The evidence is therefore, for me, very slim indeed that what they were writing about actually happened as they described it. And what is purported to have happened is so unlikely in any case that it would need very strong evidence indeed for me to consider that it might be true.

A few people writing conflicting accounts many years after the event (without any definite proof the the authors were the ones claimed) who had reasons to tell the story as they would want it to have been written is not what I call proof of anything.

To get it over the line one needs faith. That’s what you have and I don’t. The question arises, do you need faith to believe it or do you need to believe it to some extent to have faith. I think that the way PR described it earlier, the latter is the case.

I’m a skeptic by nature. So much so that you could describe it as a fault. It causes problems in that I can on times be very difficult to persuade that something is true. And even when I do accept it, I still find myself questioning it.

I thing that doubt should be the default position. Doesn’t make life easy, though…
 
I’m not saying they were liars and I’m not saying it didn’t happen.
You’re not saying the Resurrection didn’t happen? Really? You’re open to the possibility that it did?
There were misinformed and wrote something that they believed was true. With a little embellishment. That doesn’t make them liars in my book.
But Bradski,* who* misinformed them?

Let’s start from the position that after Jesus died and was buried, there he stayed.

Now, tell me how you believe this Resurrection story got promoted…and repeated. Until finally 4 men heard about it and decided to write it down.

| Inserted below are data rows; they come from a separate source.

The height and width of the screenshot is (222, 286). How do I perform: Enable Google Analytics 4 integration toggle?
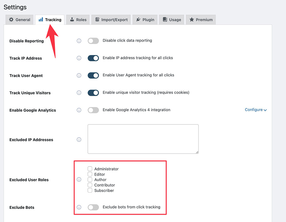point(93,110)
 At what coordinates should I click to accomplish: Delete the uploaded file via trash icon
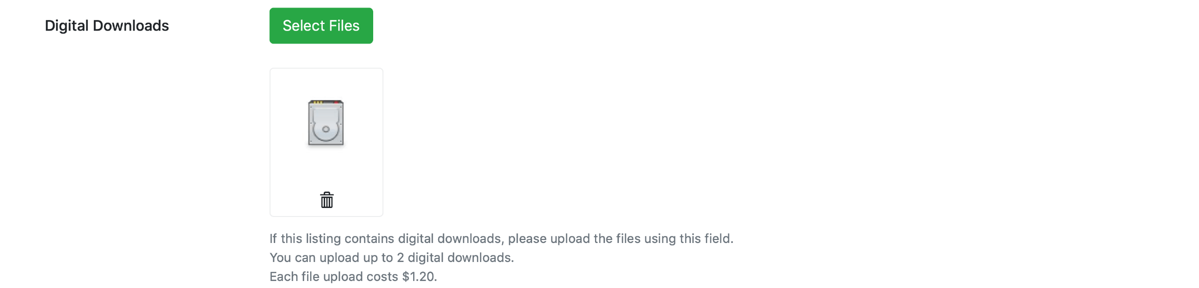click(327, 200)
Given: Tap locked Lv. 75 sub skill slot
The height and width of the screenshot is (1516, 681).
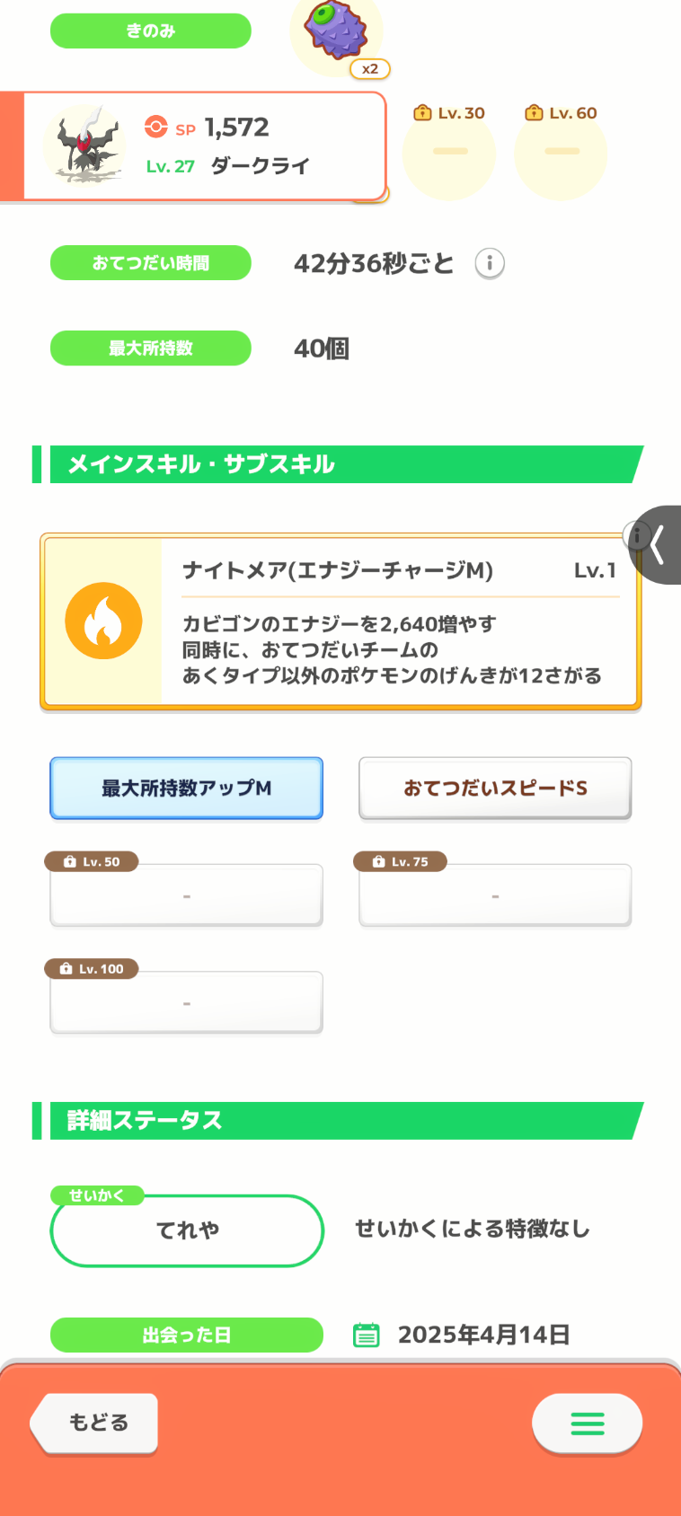Looking at the screenshot, I should point(495,895).
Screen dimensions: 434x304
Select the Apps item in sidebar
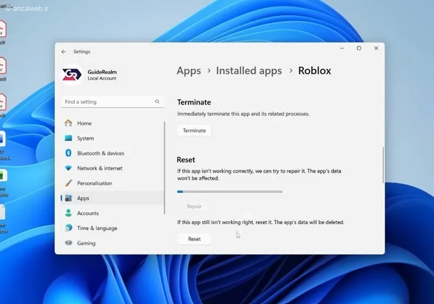pos(112,198)
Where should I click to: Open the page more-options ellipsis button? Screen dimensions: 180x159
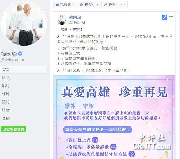coord(123,4)
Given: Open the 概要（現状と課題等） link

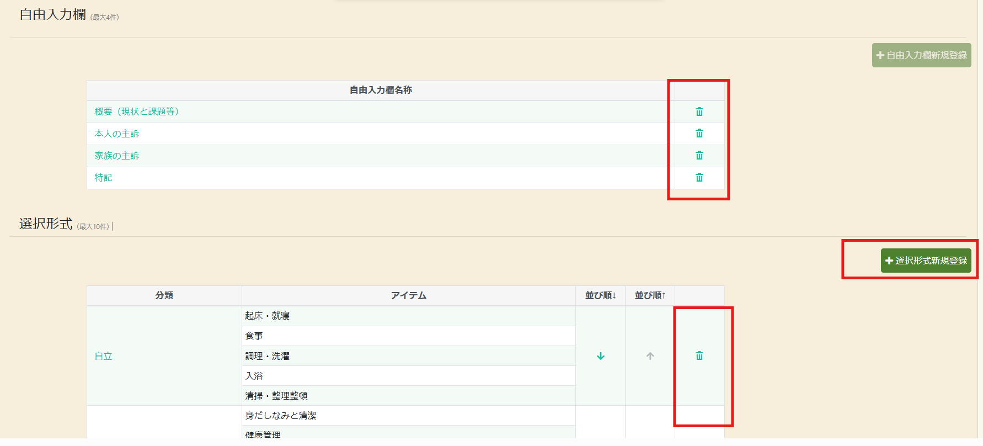Looking at the screenshot, I should (136, 112).
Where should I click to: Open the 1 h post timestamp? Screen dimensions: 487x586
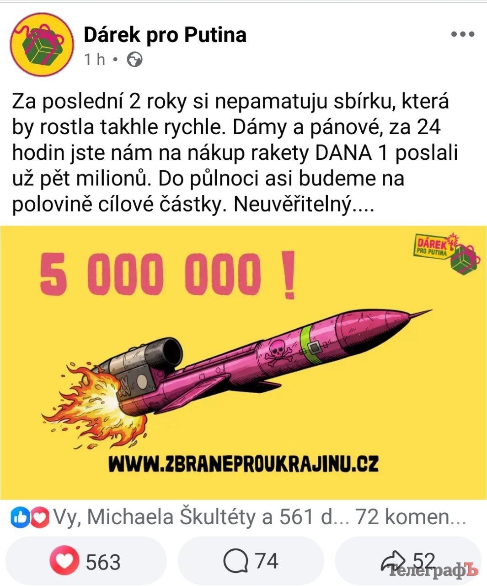(95, 60)
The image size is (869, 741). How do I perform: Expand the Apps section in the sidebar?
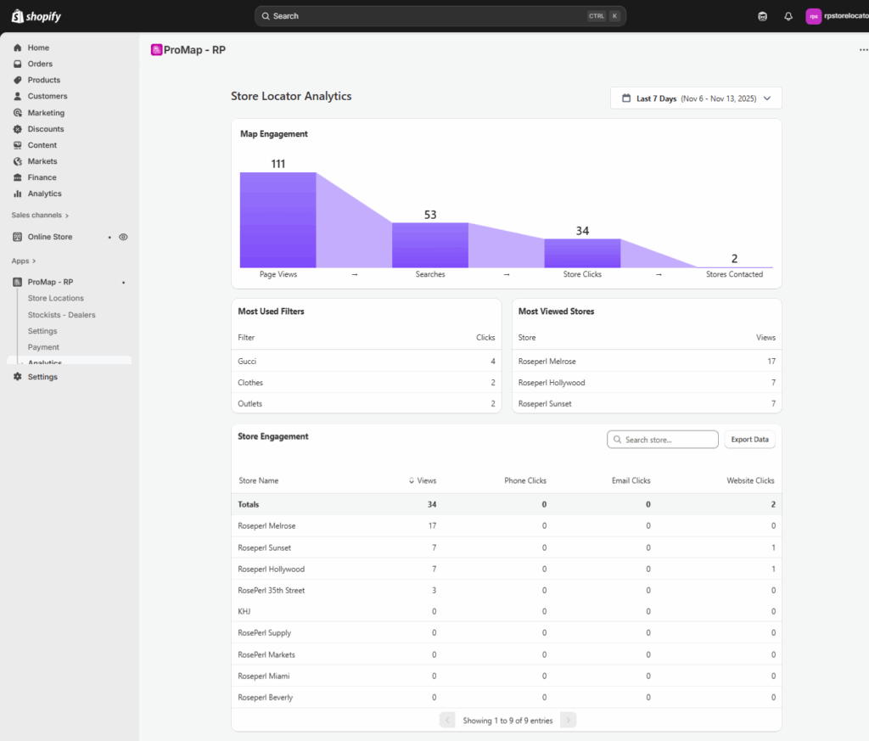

Keep in mind that while the story was being promoted there would have been individuals around who could have attested to it being a hoax. All they had to do was provide the corpse of Jesus, right?
 
I’m a skeptic by nature. So much so that you could describe it as a fault. It causes problems in that I can on times be very difficult to persuade that something is true. And even when I do accept it, I still find myself questioning it.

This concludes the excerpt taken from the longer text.